Лицо Светомира расцвело от счастья.

– Конечно, хочу, – радостно вскричал он, протягивая обе руки Жижке. – Увези меня, Ян, и клянусь, что я не посрамлю твоей поруки! Я готов честно сражаться и умереть за короля; но зато я буду свободен и избавлюсь от ярма, которое на меня хотят надеть взамен приюта и куска хлеба.

Жижка сердечно ответил на его рукопожатие.

– По рукам, значит! Пока делай вид, что повинуешься, а затем, вместо Бревнова, ты отправишься по дороге, которая ведет в Краков.
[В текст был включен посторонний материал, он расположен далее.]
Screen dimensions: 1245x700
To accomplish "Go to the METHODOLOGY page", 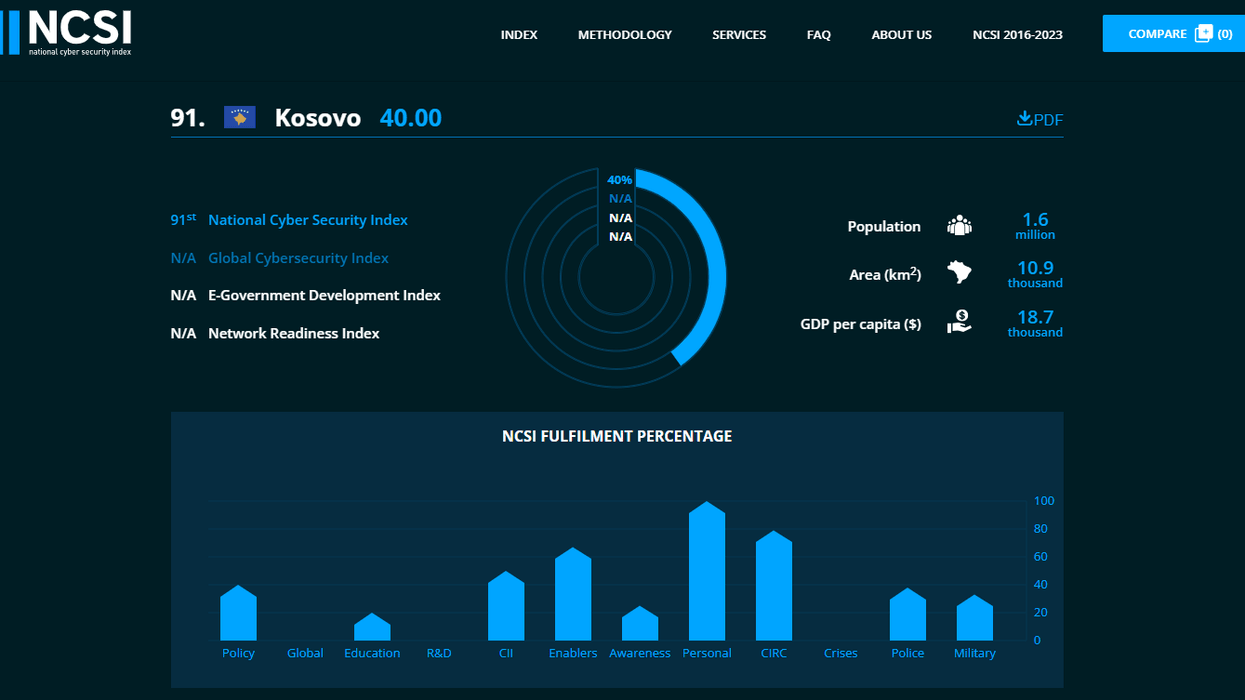I will coord(624,35).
Ну, да здравствует меч, вместо кропила!

– Да здравствует! – радостно чокнулся с ним Светомир и вдруг побледнел. – Одно я забыл, – дрогнувшим голосом сказал он. – Ведь у меня ничего нет, ни денег, ни снаряжения, а как же ехать без этого?

– Нужное найдется: коня и меч я дам тебе, а остальное ты получишь там, где будешь служить, – успокоил его Брода.

– Пожалуйста, не расстраивай себя! Я везу тебя в Краков и устраиваю там, это решено! И тронемся мы с тобой после Нового года; мне только надо съездить в Рабштейн, проститься с сестрой Анной, – сказал Жижка.

– О, я и туда поеду! Мне ведь тоже надо проститься с Руженой, прежде чем ехать на чужую сторону, и, может быть, навсегда, – оживленно заметил юноша. – А чтобы отклонить всякое подозрение, я сегодня же напишу настоятелю монастыря и возвещу ему скорое прибытие усерднейшего и покорнейшего из послушников, – со смехом закончил Светомир.

Обсудив еще некоторые подробности этого, неожиданно родившегося плана, приятели расстались.

Недалеко от Тынского храма, в той улице Старого места (города), которая ныне носит название Ступартовой,[23] стоял большой, прекрасный дом с высокой остроконечной крышей, лепными украшениями поверх входной двери и разноцветными стеклами. Дом этот принадлежал профессору Иоганну Гюбнеру, и все дышало в нем щепетильной, немецкой опрятностью. В просторной и богато обставленной комнате, которая служила рабочим кабинетом, судя по множеству полок, уставленных книгами и пергаментами, – в кресле с высокой спинкой, за столом, у окна, сидел сам хозяин.

Профессор Гюбнер был человек лет пятидесяти, высокий, худой, но бодрый. Тощее, с выдающимися скулами лицо его дышало самодовольством; низкий лоб и острый подбородок указывали на упрямую, грубо-страстную натуру. Маленькие, светлые, выцветшие глазки в эту минуту злобно блестели.

Против него сидел коренастый, тучный человек в богатом наряде из темного сукна и с золотой цепью на шее. Какое-то приключившееся с ним несчастье настолько попортило толстую, надменную физиономию бюргера, что составить себе представление о его обычной наружности теперь было трудно. Синебагровая опухоль шла от лба к щеке, под распухшим, полузакрытым глазом виднелся кровоподтек, пластырь залеплял нос, а на верхней губе был шрам с запекшейся кровью.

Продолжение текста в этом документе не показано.